一、概要
首先,YARN FairScheduler主要做的事情:
① 处理NM心跳NodeUpdate,分配container。
② 树状维护队列和任务,定时计算fair share等信息,并进行排序。
本文重点分析①
二、代码
1、流程框架
① FairScheduler接收心跳
public void handle(SchedulerEvent event) {
switch (event.getType()) {
....
case NODE_UPDATE:
if (!(event instanceof NodeUpdateSchedulerEvent)) {
throw new RuntimeException("Unexpected event type: " + event);
}
// 入口:接收并开始处理Node Update事件
NodeUpdateSchedulerEvent nodeUpdatedEvent = (NodeUpdateSchedulerEvent)event;
nodeUpdate(nodeUpdatedEvent.getRMNode());
break;
....
default:
LOG.error("Unknown event arrived at FairScheduler: " + event.toString());
}
}
② FairScheduler.nodeUpdate
/**
* 处理一个NM发来的心跳
*/
private synchronized void nodeUpdate(RMNode nm) {
long start = getClock().getTime();
if (LOG.isDebugEnabled()) {
LOG.debug("nodeUpdate: " + nm + " cluster capacity: " + clusterResource);
}
eventLog.log("HEARTBEAT", nm.getHostName());
// 获取发来请求的NM信息
FSSchedulerNode node = getFSSchedulerNode(nm.getNodeID());
// 获取该NM上container运行情况
List<UpdatedContainerInfo> containerInfoList = nm.pullContainerUpdates();
List<ContainerStatus> newlyLaunchedContainers = new ArrayList<ContainerStatus>();
List<ContainerStatus> completedContainers = new ArrayList<ContainerStatus>();
// 筛出在上次心跳到本次心跳的间隔内,新启动的container和完成关闭的container
for(UpdatedContainerInfo containerInfo : containerInfoList) {
newlyLaunchedContainers.addAll(containerInfo.getNewlyLaunchedContainers());
completedContainers.addAll(containerInfo.getCompletedContainers());
}
// 更新新启动的container信息,将该Container从超时监控队列中删除
// 每当RM分配一个container后,为了防止AM长时间不用这个container造成资源浪费,
// 会将该container加入到超时队列中,一段时间不用就会被回收。
for (ContainerStatus launchedContainer : newlyLaunchedContainers) {
containerLaunchedOnNode(launchedContainer.getContainerId(), node);
}
// 更新完成关闭的container信息,更新集群资源信息
for (ContainerStatus completedContainer : completedContainers) {
ContainerId containerId = completedContainer.getContainerId();
LOG.debug("Container FINISHED: " + containerId);
completedContainer(getRMContainer(containerId),
completedContainer, RMContainerEventType.FINISHED);
}
// 获取并更新container资源使用情况
List<ContainerResourceToReport> containerResourceToReports = nm.pullContainerResourceUpdates();
for (ContainerResourceToReport containerResource : containerResourceToReports) {
updateContainerResource(containerResource);
}
if (continuousSchedulingEnabled) {
// 持续调度,暂不介绍
if (!balanceSchedulingEnabled && !completedContainers.isEmpty()) {
attemptScheduling(node);
}
} else {
// 核心分配container方法
attemptScheduling(node);
}
// metrics方法运行耗时统计
long duration = getClock().getTime() - start;
fsOpDurations.addNodeUpdateDuration(duration);
}
细节展开:
处理上个心跳周期内新启动的container:
containerLaunchedOnNode
protected synchronized void containerLaunchedOnNode(
ContainerId containerId, SchedulerNode node) {
// 获取container对应的application信息
SchedulerApplicationAttempt application = getCurrentAttemptForContainer
(containerId);
if (application == null) {
LOG.info("Unknown application "
+ containerId.getApplicationAttemptId().getApplicationId()

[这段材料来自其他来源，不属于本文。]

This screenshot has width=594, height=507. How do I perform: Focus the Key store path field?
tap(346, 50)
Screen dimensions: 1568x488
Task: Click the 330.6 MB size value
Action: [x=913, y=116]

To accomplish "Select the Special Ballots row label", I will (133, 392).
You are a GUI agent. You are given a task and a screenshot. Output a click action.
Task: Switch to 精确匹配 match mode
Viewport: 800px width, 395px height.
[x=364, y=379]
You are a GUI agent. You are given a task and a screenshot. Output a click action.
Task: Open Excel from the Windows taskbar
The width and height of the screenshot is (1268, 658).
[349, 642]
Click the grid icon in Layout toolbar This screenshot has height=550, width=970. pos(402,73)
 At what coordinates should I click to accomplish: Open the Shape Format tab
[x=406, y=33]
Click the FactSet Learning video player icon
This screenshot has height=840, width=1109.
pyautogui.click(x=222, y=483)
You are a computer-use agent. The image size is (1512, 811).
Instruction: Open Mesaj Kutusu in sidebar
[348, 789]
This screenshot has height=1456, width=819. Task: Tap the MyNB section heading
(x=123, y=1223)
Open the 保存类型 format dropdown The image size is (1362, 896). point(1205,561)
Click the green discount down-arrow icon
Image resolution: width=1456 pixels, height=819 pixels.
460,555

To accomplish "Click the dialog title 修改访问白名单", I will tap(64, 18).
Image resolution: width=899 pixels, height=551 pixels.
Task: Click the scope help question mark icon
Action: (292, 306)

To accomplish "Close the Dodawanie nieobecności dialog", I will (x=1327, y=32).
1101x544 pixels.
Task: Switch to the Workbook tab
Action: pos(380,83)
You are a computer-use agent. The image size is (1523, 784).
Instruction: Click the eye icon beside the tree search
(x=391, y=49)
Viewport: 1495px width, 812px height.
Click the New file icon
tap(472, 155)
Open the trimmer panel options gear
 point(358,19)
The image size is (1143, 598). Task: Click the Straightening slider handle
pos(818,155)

+ " launched container " + containerId + " on node: " + node);
this.rmContext.getDispatcher().getEventHandler()
.handle(new RMNodeCleanContainerEvent(node.getNodeID(), containerId));
return;
}
// application依然存活
application.containerLaunchedOnNode(containerId, node.getNodeID());
}
--containerLaunchedOnNode-->>>
public synchronized void containerLaunchedOnNode(ContainerId containerId,
NodeId nodeId) {
// 获取RM上该container信息
RMContainer rmContainer = getRMContainer(containerId);
if (rmContainer == null) {
// 校验该container是否在RM中有记录,没有则kill
rmContext.getDispatcher().getEventHandler()
.handle(new RMNodeCleanContainerEvent(nodeId, containerId));
return;
}
// 发送事件launched
rmContainer.handle(new RMContainerEvent(containerId,
RMContainerEventType.LAUNCHED));
}
③ FairScheduler.attemptScheduling
synchronized boolean attemptScheduling(FSSchedulerNode node) {
boolean hasAssigned = false;
if (rmContext.isWorkPreservingRecoveryEnabled()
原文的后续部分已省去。